As a minister, I sometimes wear a stole. It has a long history in the church. It’s a symbol of acting on behalf of the wider church, not just doing something on my own.

When I was ordained in 2007, this stole was place over my shoulders and then my mentor and friend Dave Michael reminded me to wear it with “gratitude, humility and courage” as I remember those who have worn the ministerial stole before me and the those who carry out Christ’s work today in congregations like ours.

There’s one more item that’s part of my wardrobe, so to speak, but I won’t show you here because I would have to drive my car into the sanctuary and that would not be a good idea. But if you look at the license plate on my car, it reads LK 2430.

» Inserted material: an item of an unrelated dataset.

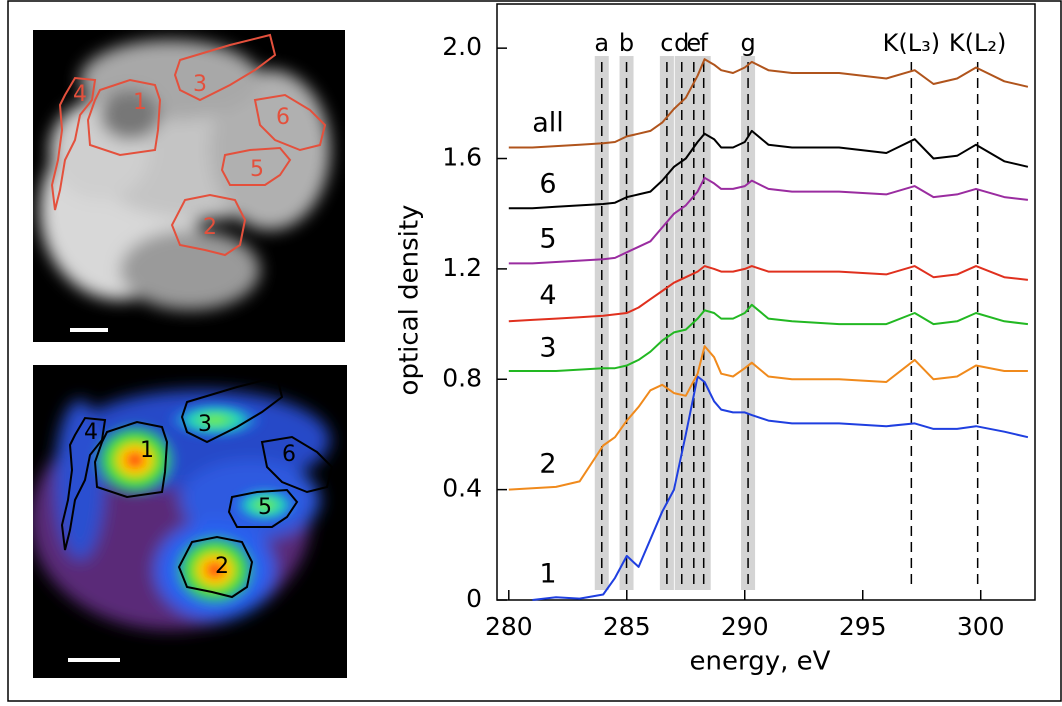 This screenshot has height=706, width=1062. What do you see at coordinates (745, 626) in the screenshot?
I see `x-tick-label: 290` at bounding box center [745, 626].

Those are more than a random set of letters and numbers. They refer to verse 30 in the 24th chapter of the Gospel according to Luke.

Jesus has been walking on the road with some followers who were grieving over his death and who could not comprehend that he might be able to transcend death.

They invited him to eat with them and as verse 30 says, “When he was at the table with them, be broke bread, blessed it and gave it to them.” That was how they recognized Jesus – in the act of breaking and sharing bread.

Clearly, I don’t wear these things all the time. But what I am suggesting is that maybe you take a few minutes to think about what the touchstones in your life might be to remind you of what it means to be a follower of Jesus. It might be something explicitly religious or something more abstract that helps you connect with God.

Those touchstones can offer a sense of sanctuary and then, at their best, they will also be what clothes us to go out into the world around us and live out the good news of Jesus that we call the gospel.

And then let’s remember that we do not do this alone. We need each other and we need to remember that we are enfolded in God’s love.

There’s a hymn that can help us remember that. It’s number 69, “Come, God, Creator, Be Our Shield.” Let’s join together and sing it.